Она снова всхлипнула.
– Ты думаешь, я дура? Мне все говорят, что я дура. Они, конечно, правы. А только я так жить не могу. Меня жжет изнутри, понимаешь? Крутит, как в мясорубке. Игорь ушел пять месяцев назад, а я плачу и переживаю, будто это случилось сегодня утром. Знаешь, Даша, меня теперь называют ревой и истеричкой. Все называют, даже мама и бабушка. У меня постоянно глаза на мокром месте, и их это страшно раздражает. Они говорят: плюнь и живи дальше. Но как это сделать? Я так устала… Я хочу это прекратить.
Вика шмыгнула носом и замолчала. Я вздохнула. Какой, однако, отличный способ она выбрала, чтобы решить свою душевную проблему! Впрочем, судить ее я не имею морального права.
– Думаешь, озерная вода принесет тебе покой? – поинтересовалась я. – Умные люди говорят, что она приносит его лишь в двух случаях: когда три часа к ряду созерцаешь волны, и когда по ним проплывает труп твоего врага. В омуте, Вика, тревоги по-прежнему останутся с тобой, а к ним прибавятся холод, удушье, судороги и страшное жжение в груди. Не душевное, а физическое.

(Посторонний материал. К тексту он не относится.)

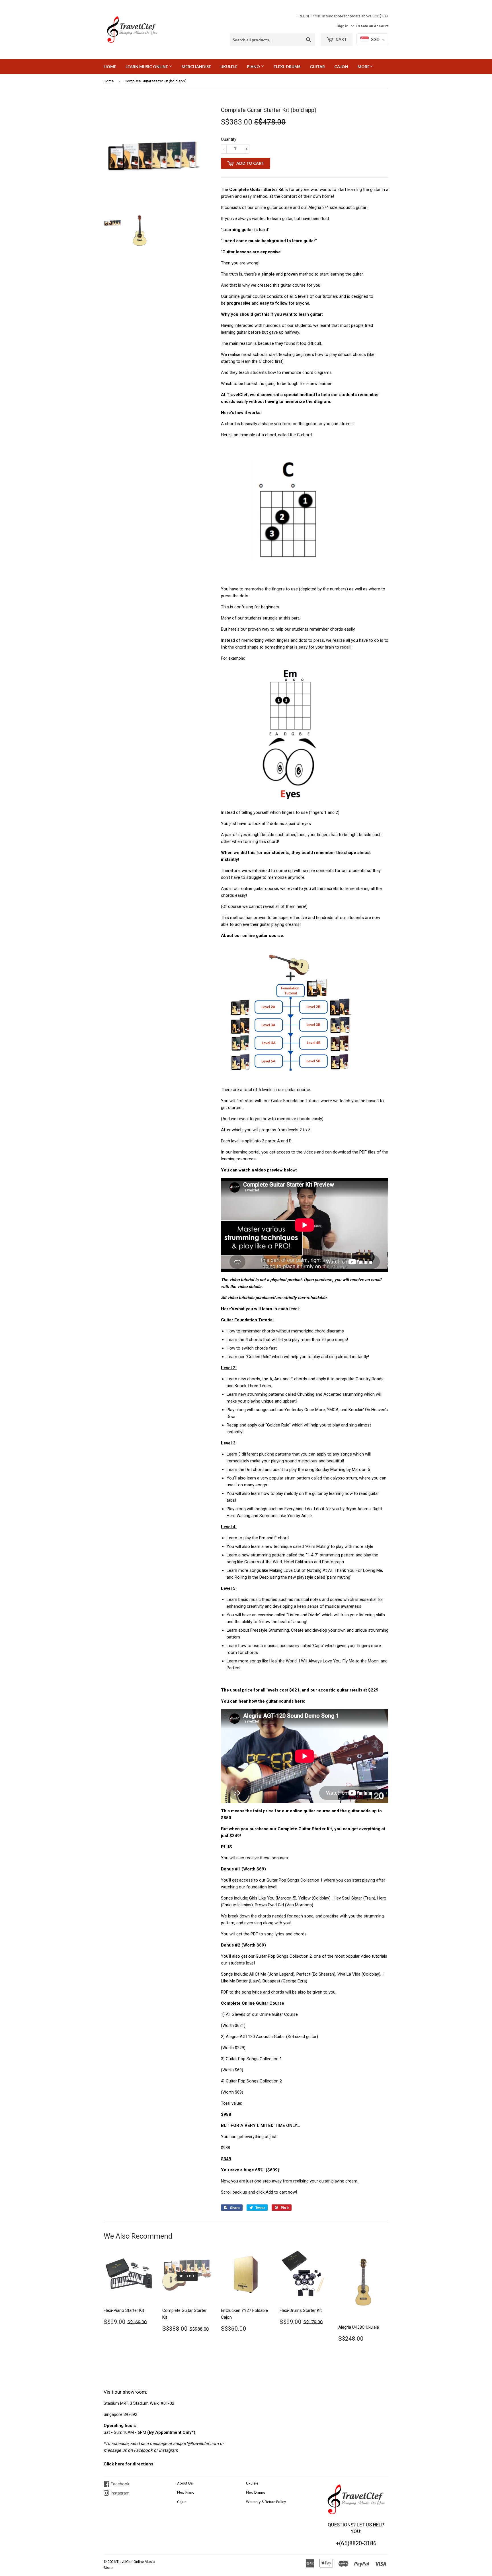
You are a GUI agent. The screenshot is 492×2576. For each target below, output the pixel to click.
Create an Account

Приятного, знаешь ли, мало.
Девушка повернулась к воде. На ее черной глади блестела узкая лунная дорожка.
– Тетя говорила, что это озеро называют Русалочьим, – задумчиво произнесла она.
– Ну да, – кивнула я. – Называют.
– Тут правда водятся русалки?
– Водятся, – усмехнулась в ответ. – Одна, по крайней мере, точно. Бывшая утопленница, которая, как и ты, надеялась, что водоем решит ее проблемы.
В глазах Виктории появилось любопытство.
– Тетя тебе о ней не рассказывала? – удивилась я.
– Нет, – качнула головой девушка. – Она говорила, что есть какая-то красивая легенда, связанная с Русалочьим озером, но какая именно, не сообщила. Ты знаешь эту легенду?
– Знаю, – криво улыбнулась я. – Только ничего красивого в ней нет. Лет сто пятьдесят назад жила в этих местах одна девица. Дарьей ее звали.
– Как и тебя?
– Как и меня. У ее отца неподалеку от Павловки усадьба имелась. Сейчас-то от поместья, небось, одни развалины остались, а тогда хозяйство было крепкое, любо дорого посмотреть. Как Дарье семнадцать лет исполнилось, стал в их усадьбу молодой сосед приезжать, чай пить и разговоры разговаривать. Из обедневших дворян он был – красивый, воспитанный, на фортепьянах играл, сочинял стихи… Даша в него влюбилась без памяти. Все мысли только о нем и были.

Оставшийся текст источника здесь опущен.